-- START OF TASK INPUT --
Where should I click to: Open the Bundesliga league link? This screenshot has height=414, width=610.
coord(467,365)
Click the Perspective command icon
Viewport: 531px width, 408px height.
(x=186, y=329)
-- END OF TASK INPUT --
▸ **DIRECTION**
Please return all of the entries above word for word, with every line kept unchanged and in its original order.

▸ **ANSWER TO THIS EXERCISE**
Where should I click to: Open the Bundesliga league link? This screenshot has height=414, width=610.
coord(467,365)
Click the Perspective command icon
Viewport: 531px width, 408px height.
(x=186, y=329)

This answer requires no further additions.